The group pairs people with a navigator who works with them for a year or two in a variety of ways: communicating with landlords and utility companies, as well as helping acquire vouchers and budgeting, among other things.
“The navigator support is essential,” Coyne said. “We need shelters, we need affordable housing, but we also need navigators to help people go through this.”
Another western Maine resource is the Rural Community Action Ministry in Leeds, which operates in 14 towns in Androscoggin, Kennebec and Oxford counties. Crystal Hatch, who coordinates the group’s shelter services, said her goal is to find families permanent housing, using “anything and everything.”
If Hatch can’t place a family immediately, RCAM maintains a duplex and an apartment as transitional housing. RCAM houses between four to six families at their shelter facilities in a year, and also has a close working relationship with Rumford Group Homes, a nonprofit that maintains shelters in Leeds, Norway and Rumford.
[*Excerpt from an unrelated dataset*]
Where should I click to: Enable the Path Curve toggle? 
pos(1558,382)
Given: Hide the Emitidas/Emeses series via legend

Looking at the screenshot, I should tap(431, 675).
Hatch works with a network of landlords to find space for her families, but pandemic-era rent freezes and eviction moratoriums have complicated placements, she said. Many landlords raised rates after the pandemic to cover their losses, or have simply refused to participate in subsidized housing programs.
“It’s so much harder now,” Hatch said.
Students in the school system that lack secure housing are seen by the district’s federally funded McKinney-Vento liaison. In Regional School Unit 9, the liaison is Amanda Clark, a social worker and the district’s family engagement and support coordinator.
At the end of the last school year, Clark was working with roughly 50 students: In some cases families were displaced by a traumatic event, like a fire; in others they were in danger of losing their housing due to eviction or power getting shut off. Some older students were couch-surfing with friends or relatives. Through a new state pilot program, students at risk of homelessness are eligible for up to $750 in assistance per year.
In some cases, Clark said she talks with landlords or Central Maine Power to prevent families from losing access to utilities. In others she connects students with resources like Maine Behavioral Health or Good Shepherd Food Bank. Beyond shelter, Clark also works to get students things like food, clothing and shoes – sneakers for sports are a common request from older kids.
Clark said she has had luck working with landlords, utilities and businesses once they realize there’s a problem.
“I think this community wants to help,” Clark said. “Housing instability can happen to anybody.”